Originally published in 1937, the book has long been out of print. Fortuitously, Mitchell's letters were recently submitted to the Australian War Memorial, and from these Robert Macklin has been able to reconstruct events in Mitchell's life prior to his wartime service in northern France and after the 1918 Armistice.
Mitchell originally enlisted in 1914 and served at Gallipoli in 1915, but spent only three months there before being invalided out due to illness.
He spent most of the following 12 months recuperating, then, in late 1916, embarked for France.Backs to the Wall
commences with Mitchell's arrival in northern France. It goes on to describe his military experience which encompassed some of the most bloody battles of the Great War - battles such as Bullecourt and Dernancourt Siding in which he fought as a member of the 10th Battalion and later the 48th Battalion.

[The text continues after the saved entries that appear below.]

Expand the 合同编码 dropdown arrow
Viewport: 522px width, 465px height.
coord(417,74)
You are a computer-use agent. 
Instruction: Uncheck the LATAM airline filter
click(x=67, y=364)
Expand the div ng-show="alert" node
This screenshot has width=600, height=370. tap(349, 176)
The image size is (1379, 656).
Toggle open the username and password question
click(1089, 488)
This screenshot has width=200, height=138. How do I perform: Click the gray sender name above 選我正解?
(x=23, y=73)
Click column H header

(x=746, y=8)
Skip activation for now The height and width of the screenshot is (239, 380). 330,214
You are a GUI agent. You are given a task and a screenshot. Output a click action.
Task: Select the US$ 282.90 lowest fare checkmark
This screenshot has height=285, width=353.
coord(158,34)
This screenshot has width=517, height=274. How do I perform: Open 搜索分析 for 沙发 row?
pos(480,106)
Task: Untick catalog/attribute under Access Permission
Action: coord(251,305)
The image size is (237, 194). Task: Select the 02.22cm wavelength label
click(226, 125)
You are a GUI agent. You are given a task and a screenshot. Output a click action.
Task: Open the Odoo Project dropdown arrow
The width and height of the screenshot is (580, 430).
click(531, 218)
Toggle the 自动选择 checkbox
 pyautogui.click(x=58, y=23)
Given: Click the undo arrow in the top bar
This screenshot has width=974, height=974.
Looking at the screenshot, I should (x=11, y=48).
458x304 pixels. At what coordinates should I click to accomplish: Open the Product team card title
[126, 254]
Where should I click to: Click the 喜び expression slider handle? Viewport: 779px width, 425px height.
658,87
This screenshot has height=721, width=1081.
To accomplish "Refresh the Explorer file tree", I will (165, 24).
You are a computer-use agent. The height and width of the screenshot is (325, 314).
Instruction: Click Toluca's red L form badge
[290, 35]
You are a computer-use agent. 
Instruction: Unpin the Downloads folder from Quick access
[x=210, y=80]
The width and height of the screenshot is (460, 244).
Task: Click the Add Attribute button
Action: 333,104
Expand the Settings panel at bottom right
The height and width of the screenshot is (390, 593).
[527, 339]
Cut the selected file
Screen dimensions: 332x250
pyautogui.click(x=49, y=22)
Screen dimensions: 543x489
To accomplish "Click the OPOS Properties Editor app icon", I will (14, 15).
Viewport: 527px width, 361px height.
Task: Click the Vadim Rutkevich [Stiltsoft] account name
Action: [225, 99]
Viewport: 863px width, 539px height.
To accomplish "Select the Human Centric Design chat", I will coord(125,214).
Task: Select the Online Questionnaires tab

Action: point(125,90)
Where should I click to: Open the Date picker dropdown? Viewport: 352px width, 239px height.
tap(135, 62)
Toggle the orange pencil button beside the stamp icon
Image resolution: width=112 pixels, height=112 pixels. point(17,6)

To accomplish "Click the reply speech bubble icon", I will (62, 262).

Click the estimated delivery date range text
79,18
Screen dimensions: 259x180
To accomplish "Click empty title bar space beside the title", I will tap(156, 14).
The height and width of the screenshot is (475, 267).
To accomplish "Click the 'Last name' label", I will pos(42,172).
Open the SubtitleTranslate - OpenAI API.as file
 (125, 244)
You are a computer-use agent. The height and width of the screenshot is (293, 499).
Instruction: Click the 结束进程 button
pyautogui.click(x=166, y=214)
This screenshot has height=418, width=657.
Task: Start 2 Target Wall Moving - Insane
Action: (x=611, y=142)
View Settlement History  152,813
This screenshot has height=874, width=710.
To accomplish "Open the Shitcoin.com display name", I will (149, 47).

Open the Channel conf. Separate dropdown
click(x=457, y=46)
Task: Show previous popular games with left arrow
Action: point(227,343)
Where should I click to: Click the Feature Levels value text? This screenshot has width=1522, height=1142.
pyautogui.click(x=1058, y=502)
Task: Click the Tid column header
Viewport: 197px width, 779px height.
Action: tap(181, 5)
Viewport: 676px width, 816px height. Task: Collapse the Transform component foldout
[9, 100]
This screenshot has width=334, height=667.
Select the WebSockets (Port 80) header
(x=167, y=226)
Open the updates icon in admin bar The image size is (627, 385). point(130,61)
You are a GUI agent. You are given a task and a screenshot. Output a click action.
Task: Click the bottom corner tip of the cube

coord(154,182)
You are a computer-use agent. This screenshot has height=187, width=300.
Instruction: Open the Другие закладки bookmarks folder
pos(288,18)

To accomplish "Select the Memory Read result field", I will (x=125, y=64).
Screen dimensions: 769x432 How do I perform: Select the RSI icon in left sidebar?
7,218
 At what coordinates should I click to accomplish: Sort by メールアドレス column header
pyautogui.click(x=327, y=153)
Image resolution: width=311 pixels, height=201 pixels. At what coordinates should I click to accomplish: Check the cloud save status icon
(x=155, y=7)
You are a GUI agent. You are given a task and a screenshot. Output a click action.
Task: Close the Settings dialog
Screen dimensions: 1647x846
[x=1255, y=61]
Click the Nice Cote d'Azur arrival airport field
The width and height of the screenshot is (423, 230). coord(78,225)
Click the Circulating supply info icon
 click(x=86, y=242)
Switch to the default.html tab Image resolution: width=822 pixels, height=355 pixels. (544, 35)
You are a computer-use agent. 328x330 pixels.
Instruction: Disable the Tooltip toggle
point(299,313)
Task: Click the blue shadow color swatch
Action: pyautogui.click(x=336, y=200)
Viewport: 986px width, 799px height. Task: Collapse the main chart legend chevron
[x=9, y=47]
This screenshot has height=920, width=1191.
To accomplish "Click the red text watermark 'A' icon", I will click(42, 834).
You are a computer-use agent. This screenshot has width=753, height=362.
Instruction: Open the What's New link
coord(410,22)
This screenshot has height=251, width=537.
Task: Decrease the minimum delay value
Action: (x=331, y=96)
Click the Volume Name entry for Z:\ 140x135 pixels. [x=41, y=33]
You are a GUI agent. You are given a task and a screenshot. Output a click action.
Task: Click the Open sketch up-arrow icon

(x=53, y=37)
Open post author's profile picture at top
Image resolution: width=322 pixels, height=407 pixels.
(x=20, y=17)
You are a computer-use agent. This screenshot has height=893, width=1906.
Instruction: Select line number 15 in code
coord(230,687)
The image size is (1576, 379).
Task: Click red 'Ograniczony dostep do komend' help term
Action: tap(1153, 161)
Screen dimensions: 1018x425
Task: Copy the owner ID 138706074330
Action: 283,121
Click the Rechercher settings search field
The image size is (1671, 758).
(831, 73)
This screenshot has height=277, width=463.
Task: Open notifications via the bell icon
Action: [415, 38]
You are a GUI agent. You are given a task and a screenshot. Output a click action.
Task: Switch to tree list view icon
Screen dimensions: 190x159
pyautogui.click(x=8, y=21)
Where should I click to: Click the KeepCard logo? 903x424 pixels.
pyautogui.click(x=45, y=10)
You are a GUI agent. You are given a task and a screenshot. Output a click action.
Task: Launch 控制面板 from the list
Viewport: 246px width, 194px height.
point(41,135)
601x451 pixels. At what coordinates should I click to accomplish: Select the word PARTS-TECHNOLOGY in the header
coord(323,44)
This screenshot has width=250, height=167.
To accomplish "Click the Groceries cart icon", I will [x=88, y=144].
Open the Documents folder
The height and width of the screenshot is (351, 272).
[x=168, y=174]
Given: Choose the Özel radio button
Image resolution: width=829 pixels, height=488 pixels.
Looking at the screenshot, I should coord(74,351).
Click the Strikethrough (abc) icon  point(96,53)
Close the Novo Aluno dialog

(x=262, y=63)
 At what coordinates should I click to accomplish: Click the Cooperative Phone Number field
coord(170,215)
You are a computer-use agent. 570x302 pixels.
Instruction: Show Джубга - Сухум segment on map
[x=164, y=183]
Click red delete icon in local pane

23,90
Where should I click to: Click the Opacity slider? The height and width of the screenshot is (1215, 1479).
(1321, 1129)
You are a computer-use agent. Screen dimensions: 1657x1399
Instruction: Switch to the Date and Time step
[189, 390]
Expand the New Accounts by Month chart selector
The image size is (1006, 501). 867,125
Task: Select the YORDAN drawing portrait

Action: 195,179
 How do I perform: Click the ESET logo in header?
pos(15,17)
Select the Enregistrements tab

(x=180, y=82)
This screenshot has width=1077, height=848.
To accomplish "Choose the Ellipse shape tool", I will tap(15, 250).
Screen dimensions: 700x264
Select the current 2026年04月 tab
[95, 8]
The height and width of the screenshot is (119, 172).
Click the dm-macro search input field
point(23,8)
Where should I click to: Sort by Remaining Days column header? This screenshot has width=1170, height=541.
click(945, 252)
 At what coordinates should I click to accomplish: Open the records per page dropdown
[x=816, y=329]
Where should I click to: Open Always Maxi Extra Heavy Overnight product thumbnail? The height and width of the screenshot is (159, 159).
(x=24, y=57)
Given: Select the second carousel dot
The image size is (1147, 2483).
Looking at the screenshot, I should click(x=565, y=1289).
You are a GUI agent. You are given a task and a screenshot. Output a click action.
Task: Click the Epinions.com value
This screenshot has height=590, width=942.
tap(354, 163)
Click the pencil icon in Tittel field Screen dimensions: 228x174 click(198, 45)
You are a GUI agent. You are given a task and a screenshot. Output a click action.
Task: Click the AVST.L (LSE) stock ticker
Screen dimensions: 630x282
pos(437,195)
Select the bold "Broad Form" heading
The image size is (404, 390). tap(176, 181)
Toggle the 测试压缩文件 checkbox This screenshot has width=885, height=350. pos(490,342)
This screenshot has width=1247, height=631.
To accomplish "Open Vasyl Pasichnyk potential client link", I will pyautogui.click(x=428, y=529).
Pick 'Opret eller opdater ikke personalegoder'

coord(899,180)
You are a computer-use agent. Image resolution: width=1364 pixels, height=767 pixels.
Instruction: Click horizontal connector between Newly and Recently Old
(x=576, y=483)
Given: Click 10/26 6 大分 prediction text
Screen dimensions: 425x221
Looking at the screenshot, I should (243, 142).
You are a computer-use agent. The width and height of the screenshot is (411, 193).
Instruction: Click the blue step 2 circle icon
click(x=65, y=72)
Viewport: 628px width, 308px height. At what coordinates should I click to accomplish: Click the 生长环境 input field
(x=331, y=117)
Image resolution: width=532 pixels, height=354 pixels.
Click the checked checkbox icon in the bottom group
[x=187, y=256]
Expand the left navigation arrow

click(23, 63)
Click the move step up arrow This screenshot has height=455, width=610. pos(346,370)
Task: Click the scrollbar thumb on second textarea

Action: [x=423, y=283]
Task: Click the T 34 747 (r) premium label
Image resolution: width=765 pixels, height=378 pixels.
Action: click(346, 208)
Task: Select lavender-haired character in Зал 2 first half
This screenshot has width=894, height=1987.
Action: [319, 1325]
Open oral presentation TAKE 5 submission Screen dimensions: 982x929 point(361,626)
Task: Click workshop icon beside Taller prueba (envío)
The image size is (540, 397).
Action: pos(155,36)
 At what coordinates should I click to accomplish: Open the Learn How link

He soon found himself in the front line but, unlike most other Australian soldiers, he did not receive a wound serious enough to remove him from there. Instead, he spent the following two years - apart from short intervals for leave and attending courses - on active service in France.
What strikes the reader almost immediately is the sheer horror of the trench warfare. Injury was sudden and unpredictable, with men often suffering slow deaths in acute agony.
Furthermore, they had to endure rats, lice and other privations such as a lack of food and sleep, and they lived in constant fear of being killed or maimed.
Interestingly, while many other accounts by World War I veterans dwell on mateship and comradeship, Mitchell makes only passing reference to fellow soldiers and officers. It was undoubtedly true that having comrades was necessary for one's survival; but, what with so many soldiers being killed or invalided from active service, circumstances were scarcely favourable to developing and maintaining friendships.
What particularly stands out is the sheer bravery of Mitchell and his fellow-soldiers in enduring these terrible conditions.
Although war-weary, they recognised, for example, the urgency of the fight and the imperative not to waver when the German advance of March/April 1918 came so close to defeating the Allies.
This was indeed the pivotal moment when the Allied armies, had (as General Douglas Haig famously put it) their “backs to the wall” - hence the title of this book.
Macklin thus pays tribute to the heroism of the 47th Battalion, alongside whom the 48th Battalion fought at Dernancourt in early April 1918. Their resistance prevented the Germans from capturing an important French railway junction, but this was at the cost of the lives of a high percentage of the Australian battalion, including this reviewer's grandmother's cousin.*
This reprint of Backs to the Wall
is well timed to coincide with this year's Anzac Day. It would be of interest to the general public, particularly younger readers who have perhaps little knowledge of the conditions of trench warfare.
* This review is dedicated to the memory of Pte Eric Edward Coxon, killed in action, Dernancourt, France, April 5, 1918.